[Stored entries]
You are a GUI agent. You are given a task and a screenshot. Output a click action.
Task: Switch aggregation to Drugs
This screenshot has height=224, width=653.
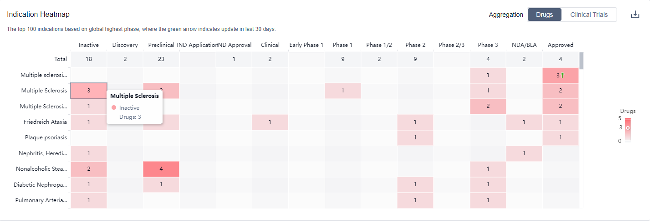point(544,15)
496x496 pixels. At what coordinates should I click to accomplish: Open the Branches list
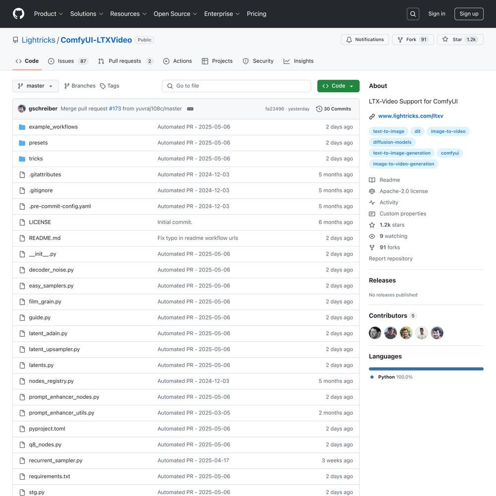[80, 86]

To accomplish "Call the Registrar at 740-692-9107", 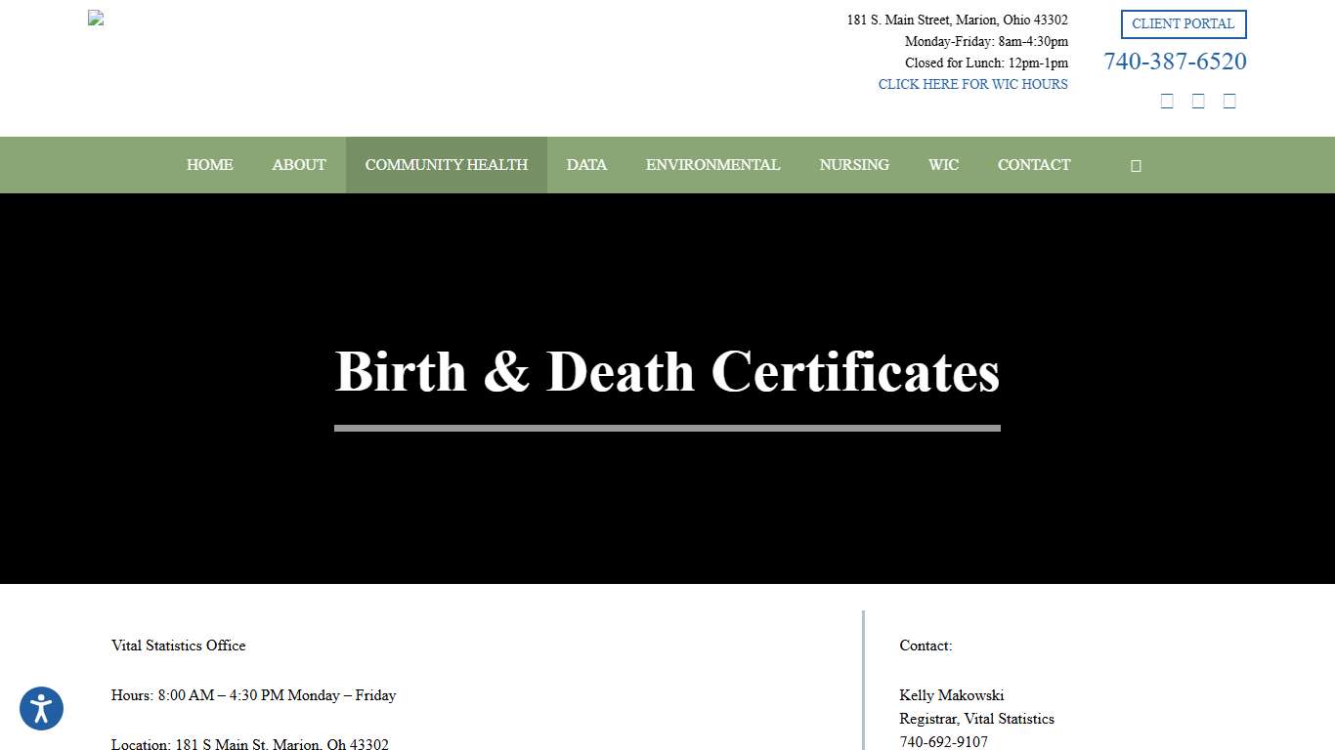I will coord(944,741).
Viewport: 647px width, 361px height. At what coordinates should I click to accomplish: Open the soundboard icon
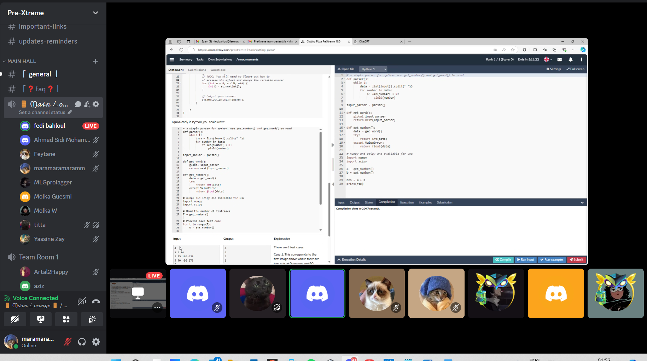(x=92, y=319)
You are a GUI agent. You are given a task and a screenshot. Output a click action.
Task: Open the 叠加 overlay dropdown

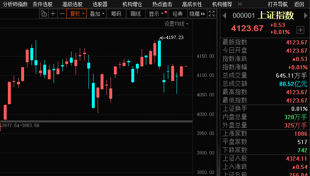click(x=97, y=14)
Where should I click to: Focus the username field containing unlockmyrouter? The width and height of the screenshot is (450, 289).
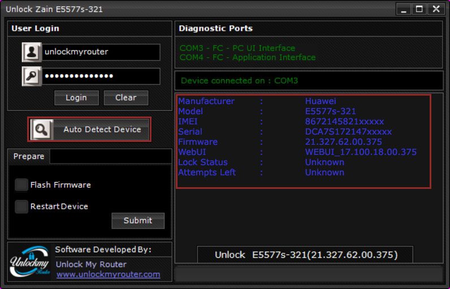[101, 52]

» The request
Rewrite the part of the records that opens with the line containing "Where should I" and runs through the end of the records, replacing "username field" with "login field" and keeping everything else the same. Leave the pictures out of your answer.

» Solution to this problem
Where should I click to: Focus the login field containing unlockmyrouter? The width and height of the screenshot is (450, 289).
[101, 52]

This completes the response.